Enter Opera: The Norwegian software company best known for its privacy friendly web browser of the same name also runs a lucrative mobile advertising business, and now Opera thinks it has a solution to the UDID conundrum.
On Tuesday, Opera
announced a new product called “App-Tribute” that it says allows mobile apps developers to track downloads and advertising clicks, as well as other data about mobile ads, all without tracking any identifying user information.
“Imagine if advertisers or websites had the serial number of your computer after every time you visited, and you couldn’t turn that off,” said Scott Swanson, head of the Opera team that developed App-Tribute, in a phone interview with TPM. “The fact that this [UDID] has been available to advertisers and developers in the first place has never sat well with me.”

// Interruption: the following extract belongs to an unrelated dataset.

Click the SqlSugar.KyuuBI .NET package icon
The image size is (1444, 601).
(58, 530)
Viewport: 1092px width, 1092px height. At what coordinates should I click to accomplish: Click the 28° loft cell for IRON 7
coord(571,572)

Swanson said that potentially, because the UDID stays constant, “companies could collect and share information about a user, and that could be an invasion of privacy.”

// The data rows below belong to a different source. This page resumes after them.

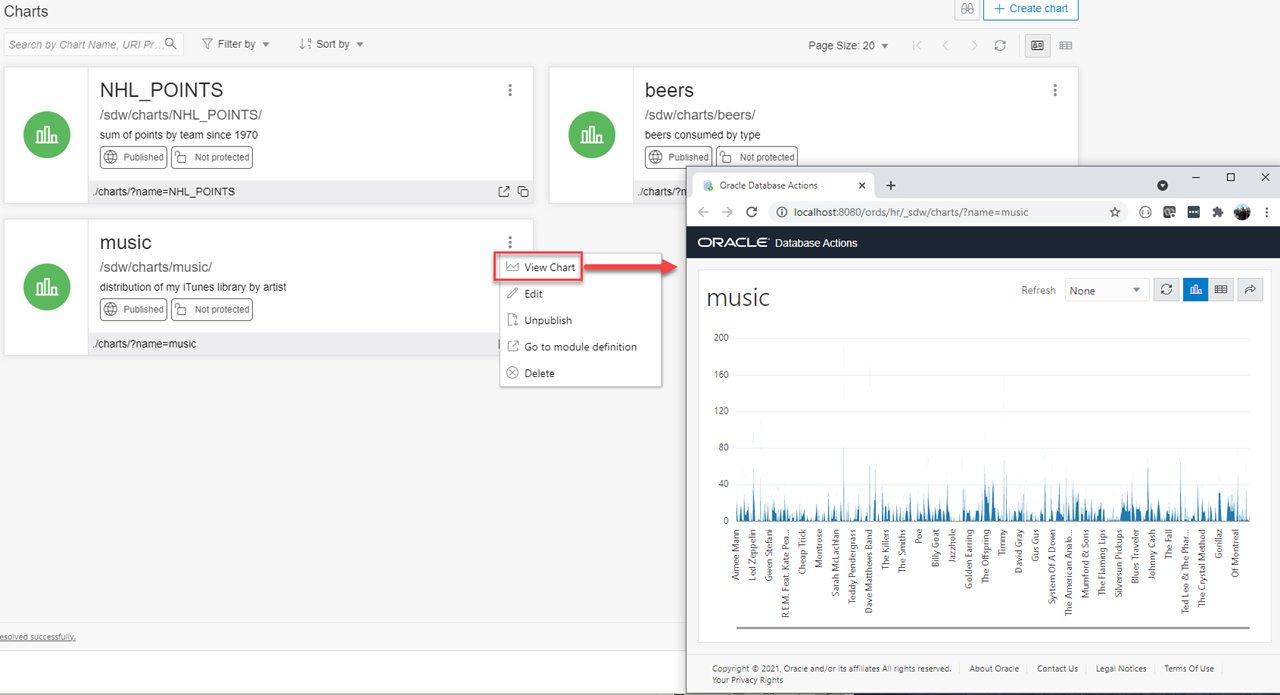Click the binoculars tour icon
This screenshot has width=1280, height=695.
point(966,9)
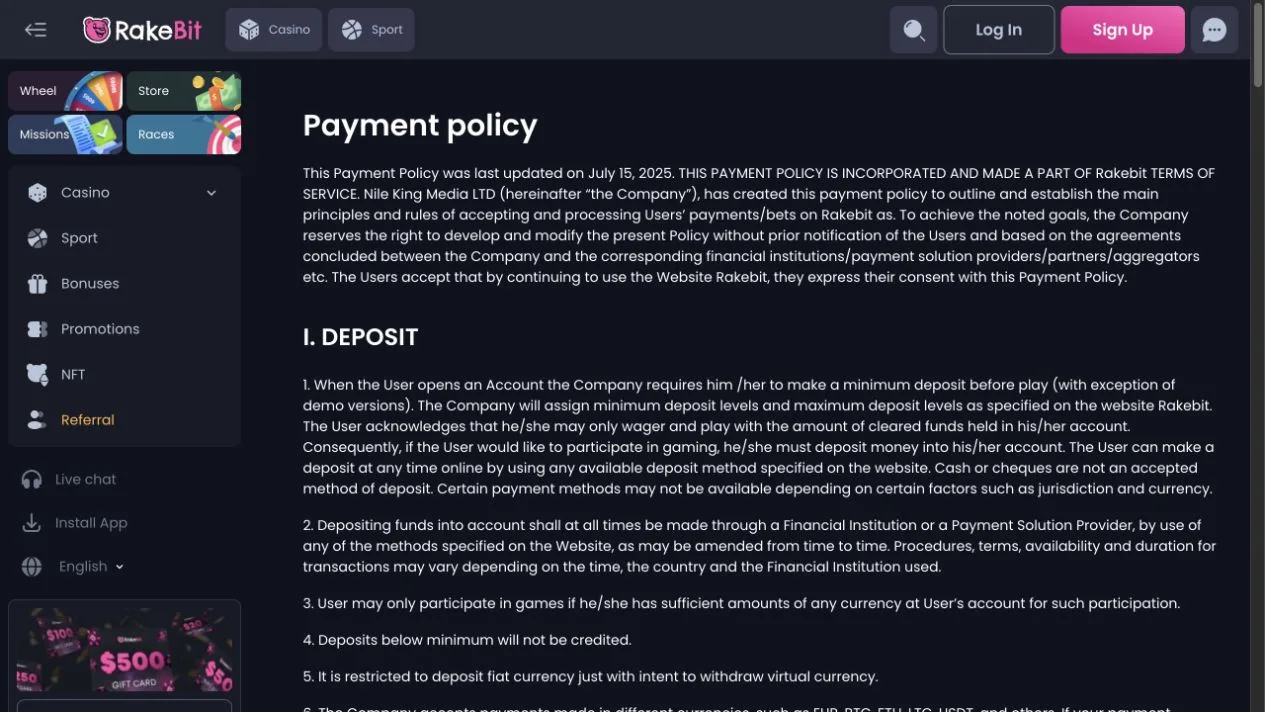The image size is (1265, 712).
Task: Open the chat bubble icon in header
Action: coord(1214,30)
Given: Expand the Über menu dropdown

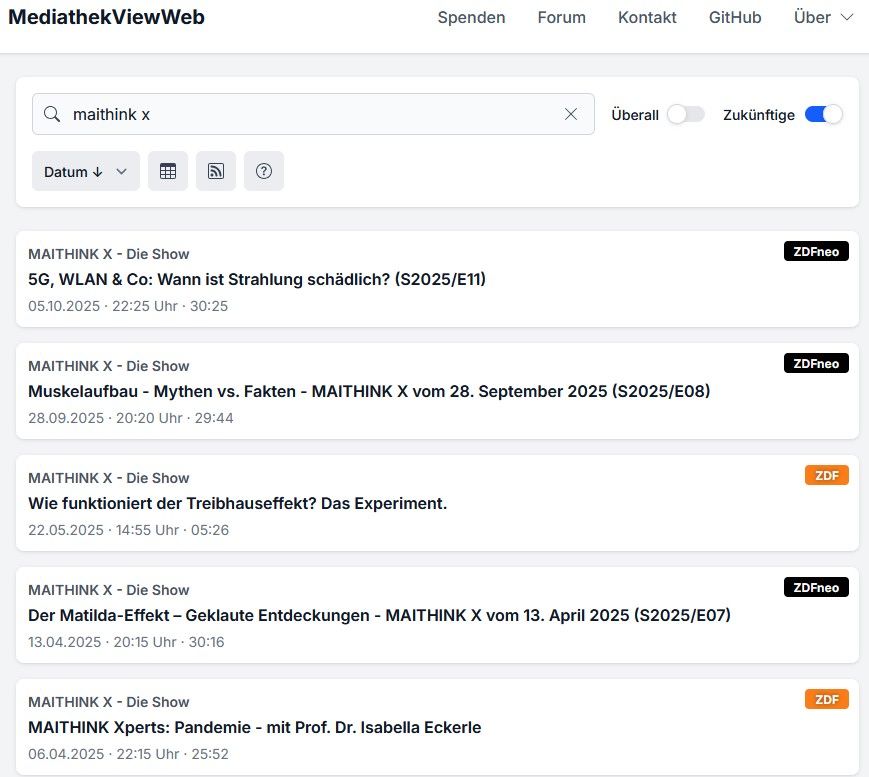Looking at the screenshot, I should (x=823, y=17).
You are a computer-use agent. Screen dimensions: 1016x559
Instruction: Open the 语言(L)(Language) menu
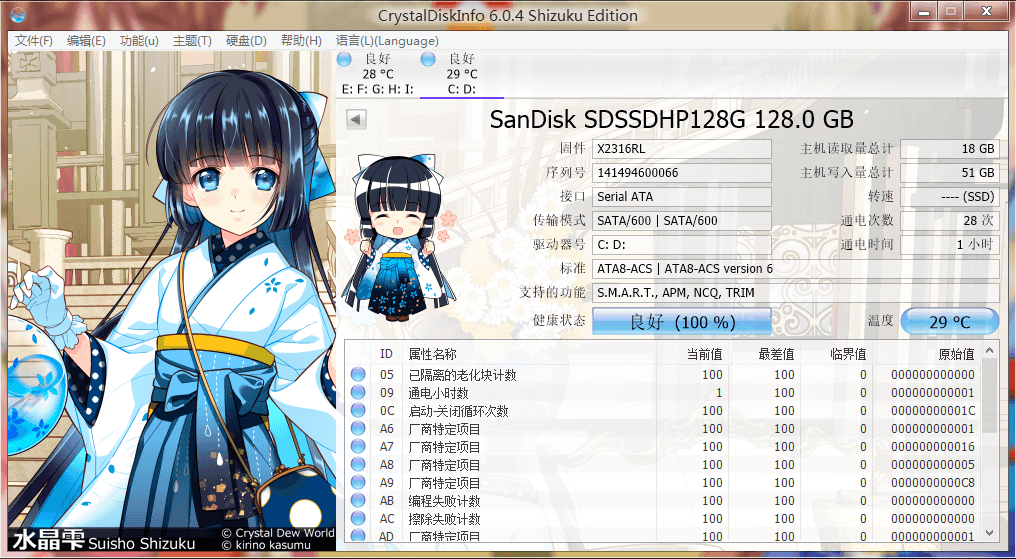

By contrast, Opera’s solution only records when a user views a mobile ad promoting another app. Later, if the user downloads the app that the ad was promoting, it transmits a message indicating that the ad was a success. No identifying user information is recorded to transmitted during the process.
Swanson told TPM that App-Tribute has already been installed on some 1 million devices by apps developers and ad companies, some of Opera’s largest clients, though Swanson declined to name which ones specifically due to confidentiality agreements.
At the same time, Swanson said it was too early to tell if Opera’s solution would become the preferred alternative to accessing Apple UDIDs, pointing out that several other companies employ other tracking techniques, such as opening a separate browser window and dropping cookies on a user’s device or capturing other unique device information.
“Those both strike me as pretty bad user experiences,” Swanson told TPM, “Any identifying information, especially with a device as personal as a smartphone, we don’t want to be associated with. We think we’ve taken the high road here.”
But Opera has a self-interested stake in producing a such a product: Swanson is CEO of Mobile Theory, an ad firm that Opera bought in February for an estimated $50 million, its
largest acquisition to date.
Opera’s overall ad business, called AdMarvel, was a stand alone company until Opera
acquired it in 2010 for $8 million. Since then, Opera has rapidly expanded its advertising business by
acquiring two other ad companies for millions more, including Swanson’s Mobile Theory. So Opera has an incentive to make sure it earns a return on its expensive acquisitions.
That said, Swanson is confident of one thing: UDID is going the way of the dodo. Swanson told TPM that his team had received word from Apple “about 6 months ago,” that it would stop supporting apps that accessed the number. And Apple’s intentions, though currently in line with affording consumers more privacy and less outside access of their identifying information, may not be totally altruistic, either.
“Apple has a mobile advertising network called iAds,” Swanson noted, “They’ve seen a number of businesses running successful campaigns outside their ecosystem. This could be a way of keeping more of that business in house while also not jeopardizing the privacy of their users.”